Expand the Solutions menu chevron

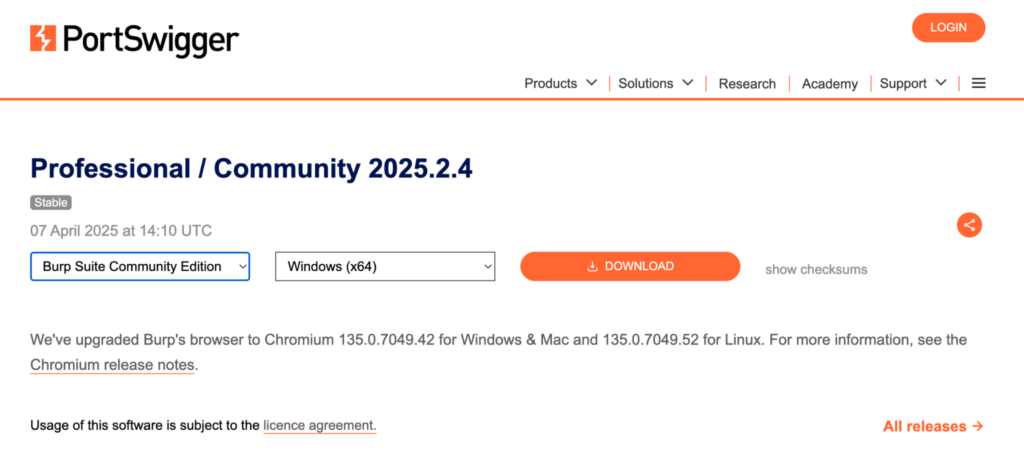(x=688, y=83)
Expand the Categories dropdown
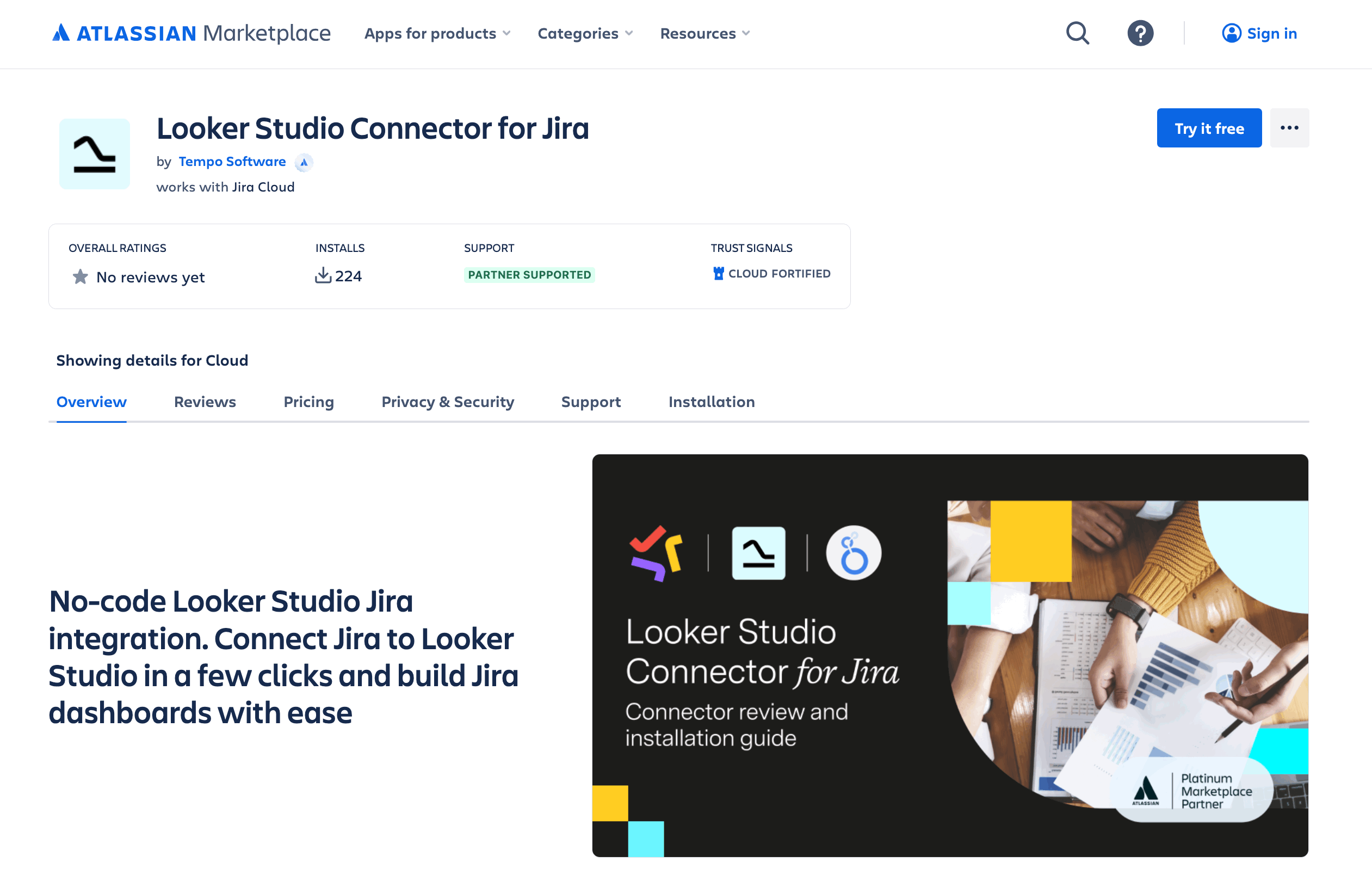Viewport: 1372px width, 875px height. click(x=585, y=34)
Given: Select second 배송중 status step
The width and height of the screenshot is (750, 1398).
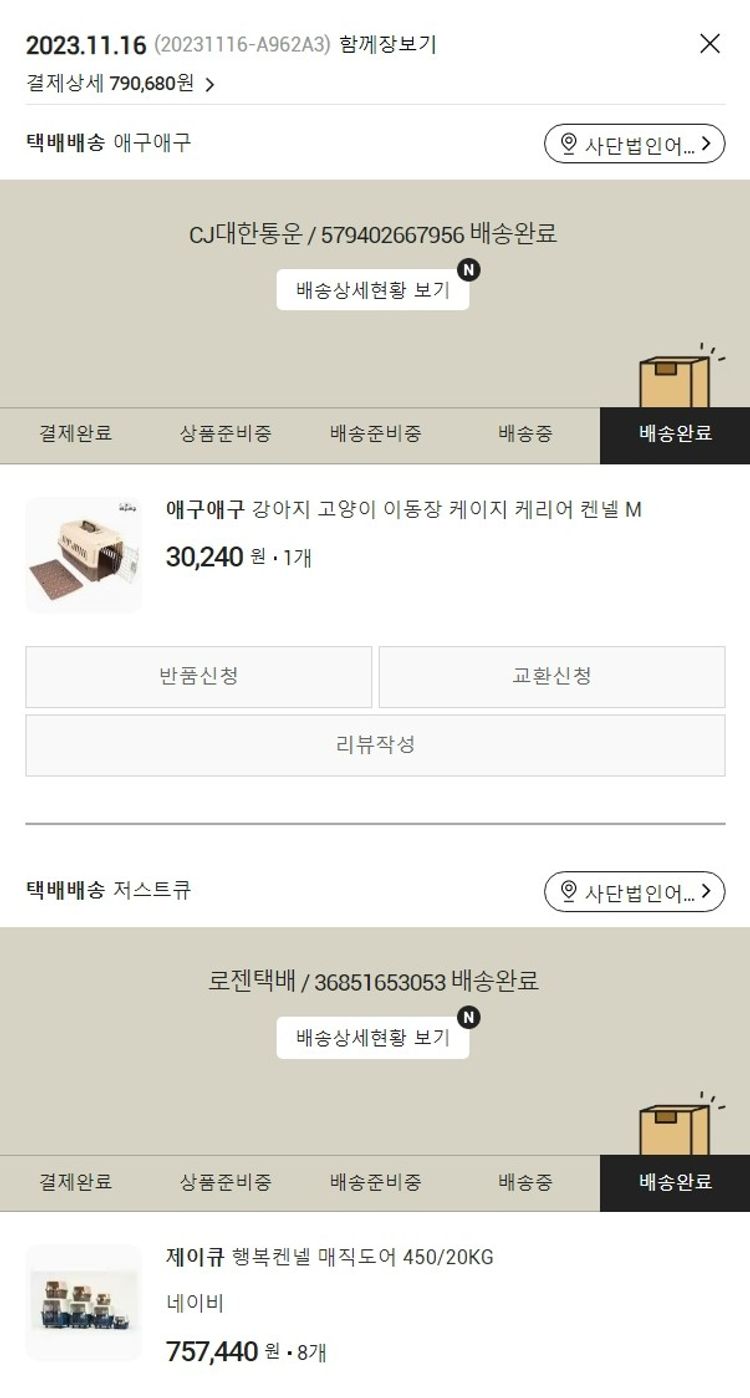Looking at the screenshot, I should coord(525,1182).
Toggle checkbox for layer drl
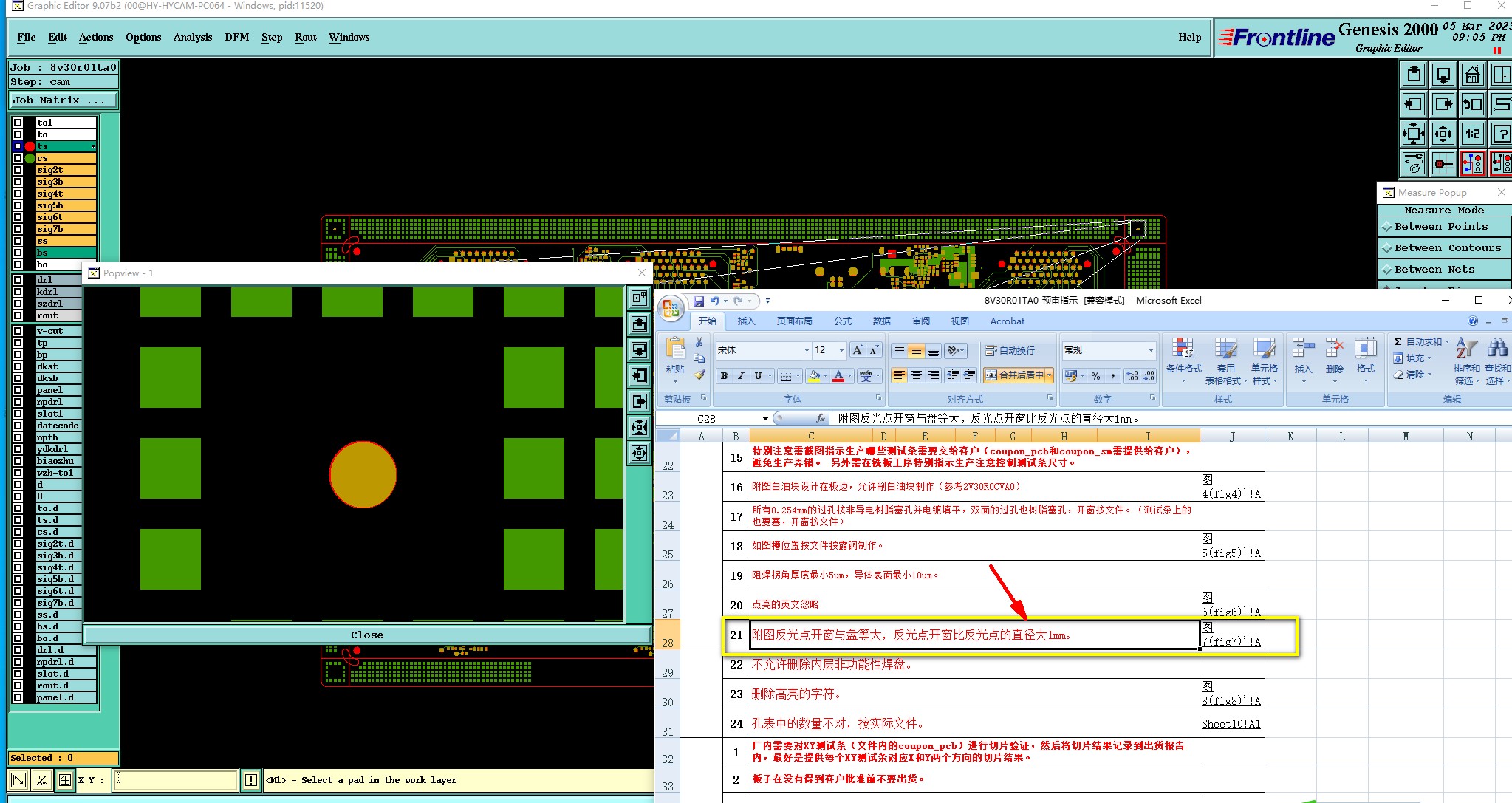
▬▬▬
* [Exercise]: Render every line of text in the entries above as a JSON list of strings, with one string per line. Omit blank lines and leave the pictures out.

* [Written answer]:
[
  "Expand the Solutions menu chevron",
  "(x=688, y=83)",
  "Expand the Categories dropdown",
  "Viewport: 1372px width, 875px height. click(x=585, y=34)",
  "Given: Select second 배송중 status step",
  "The width and height of the screenshot is (750, 1398).",
  "Looking at the screenshot, I should coord(525,1182).",
  "Toggle checkbox for layer drl"
]